Nearly 1 million children have been vaccinated through the campaign. It follows 230 deaths and 5700 cases during a 14-year epidemic in New Zealand.
Ms King said no off-the-shelf vaccine had been available for the B strain of the disease so one had to be adapted. No clinical phase three trial was done.
"The approach we took in developing stage one and stage two clinical trials with the University of Auckland and then a roll out of it was actually put to international experts as well as our own regulators," Ms King told National Radio.
Experts said New Zealand was taking the right approach, she said.
Ms King said she trusted the vaccine was effective, despite the lack of testing, and gave the example of Counties Manukau where the vaccine was first rolled out and has had few cases this year.

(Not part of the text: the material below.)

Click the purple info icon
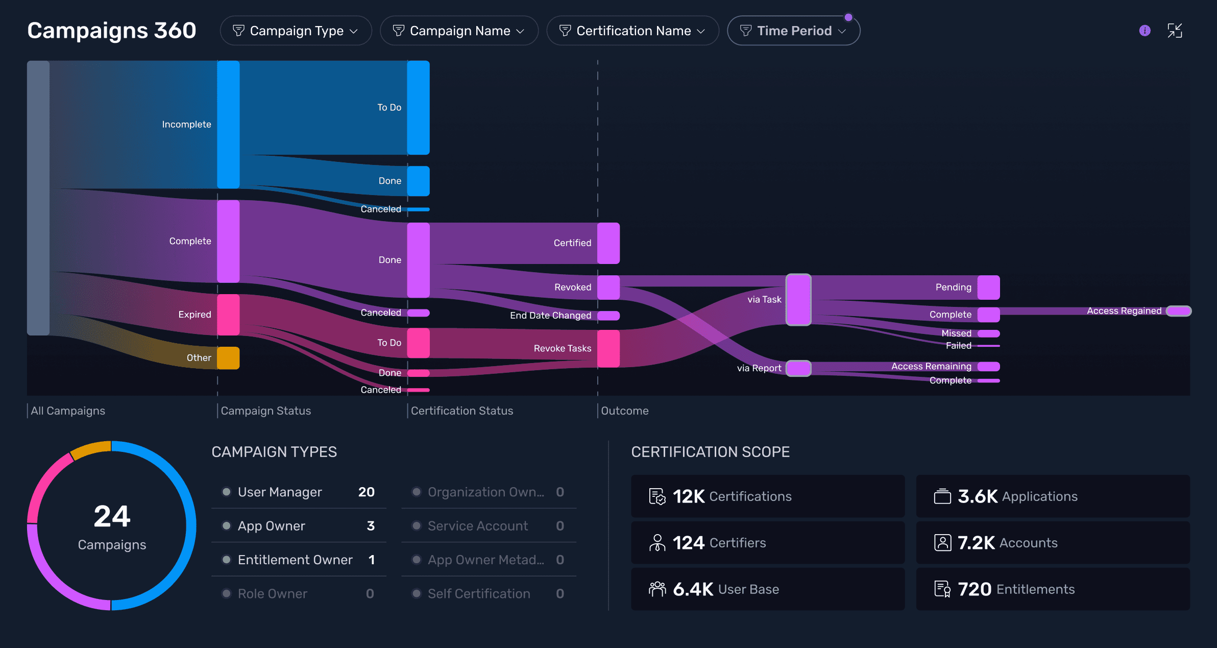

In Waikato -- which got the vaccination later -- there were nine cases in 2004 and 15 cases so far this year -- four of them resulted in intensive care.
Advice given to parents made it clear it was unknown how long the vaccine would last. "We've got ongoing studies to measure that, she said."

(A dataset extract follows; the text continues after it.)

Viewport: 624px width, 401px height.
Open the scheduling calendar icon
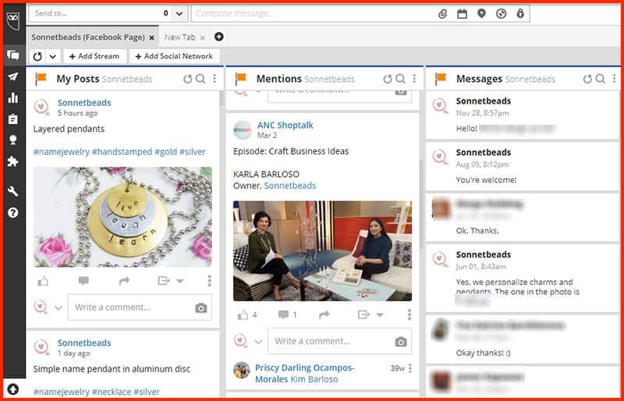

Ms King said the meningococcal epidemic had not peaked yet. "It goes up and down over time."
She said that while deaths were down as a result of the disease being caught sooner, the numbers of people contracting it were still high.

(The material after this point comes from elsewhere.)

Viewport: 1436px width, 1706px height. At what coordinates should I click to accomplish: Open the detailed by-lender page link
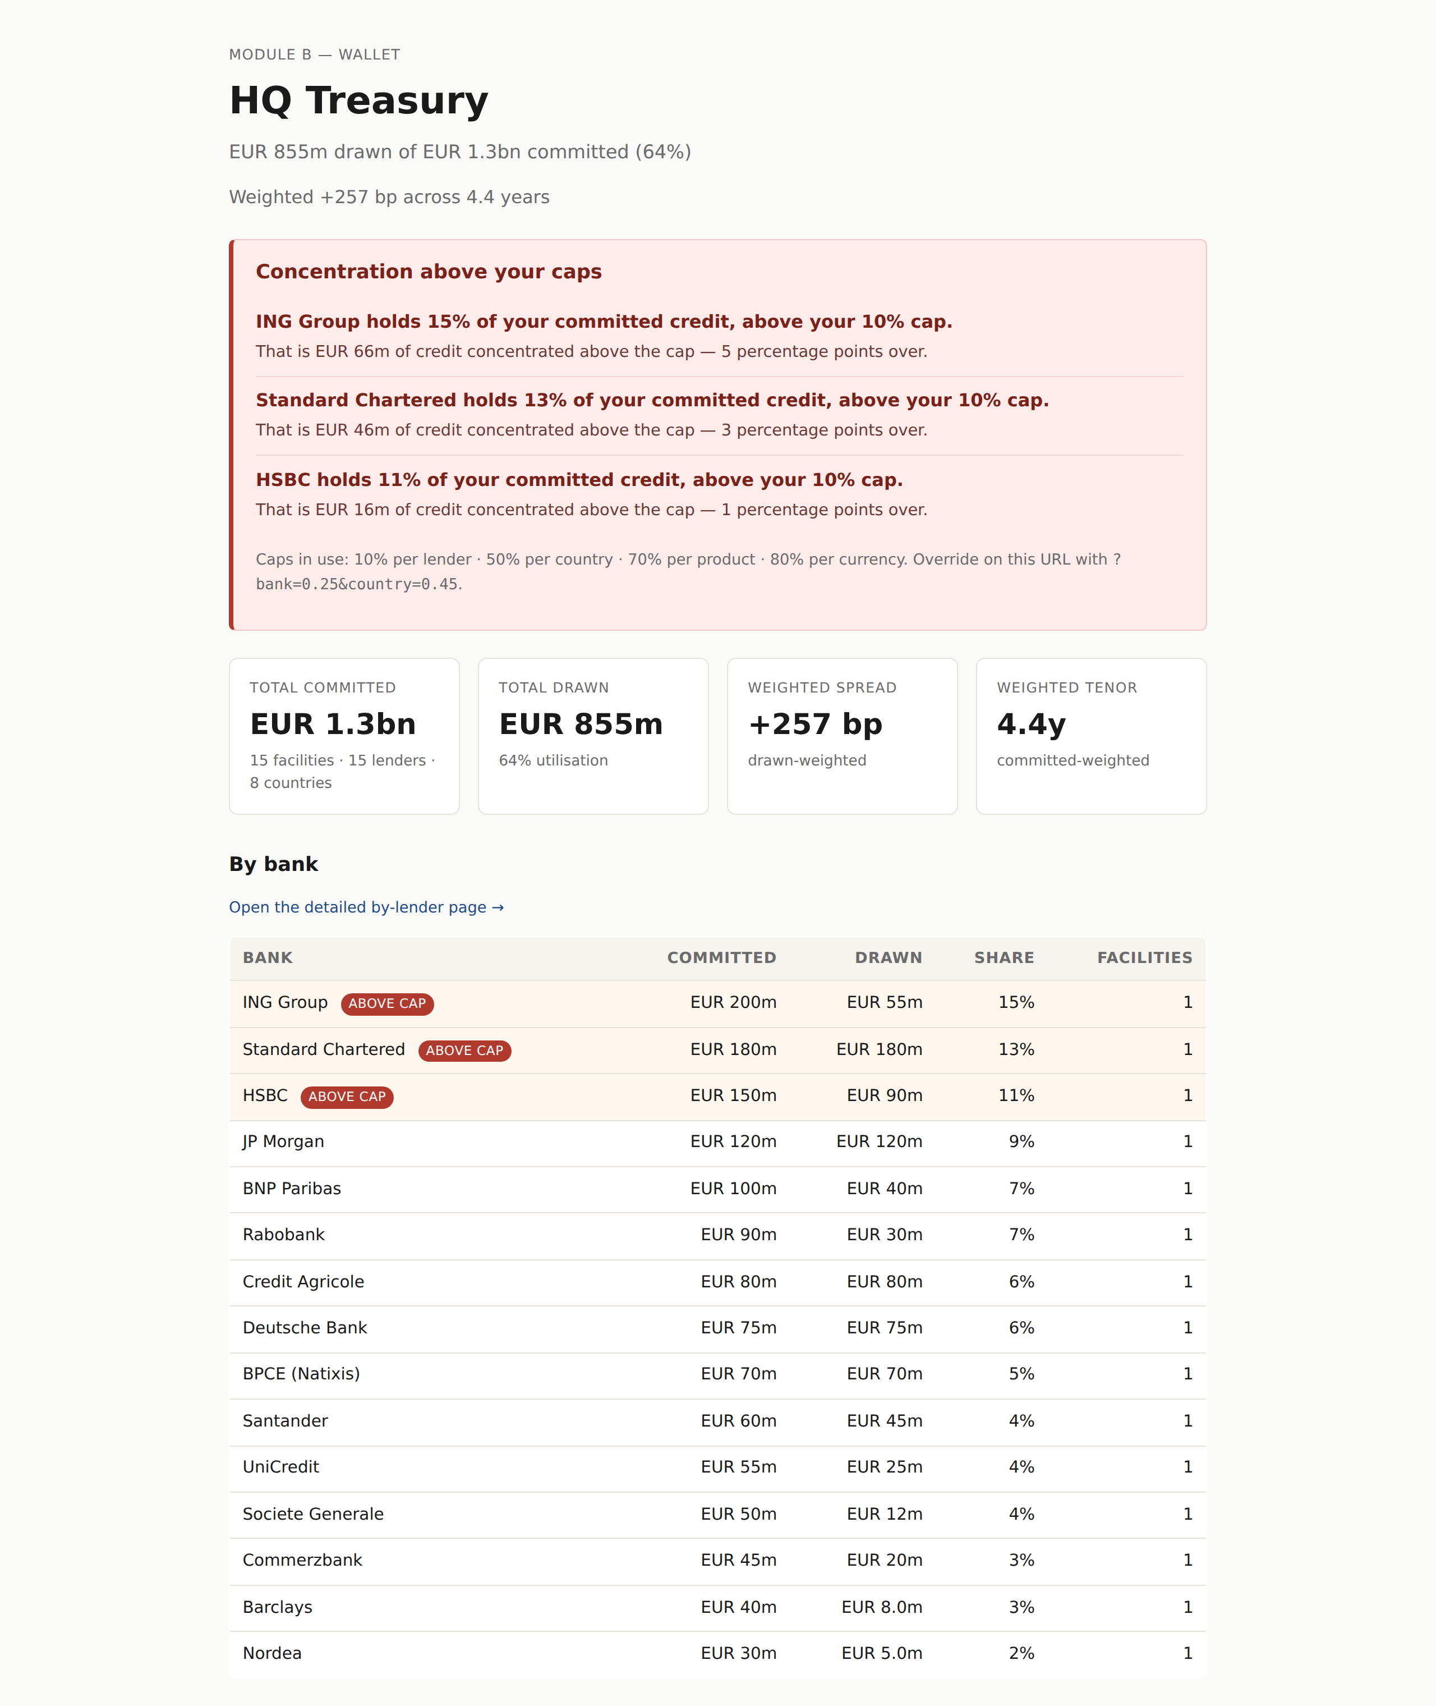point(366,907)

Some parents have also claimed they were being railroaded in signing consent forms for the vaccination.
Newspapers have reported some parents were given forms and told they had to be returned to school without enough time to consider the issue while others said their children were pressuring them after being shown videos of people suffering from the disease.
Ms King did not support parents being pressured and said it was their decision what to do.
"In no way is that part of any official campaign... We are not into coercion that is for the people to decide."
She said the Health Ministry may need to talk to schools about how they presented information to children.
Parents were told about side effects such as headaches and it was included in pamphlets, Ms King said, and they knew what to expect.
"They are told what the reactions are likely to be, what to do in the case of reactions, about serious reactions and what you should do then... it sets out reactions," she said.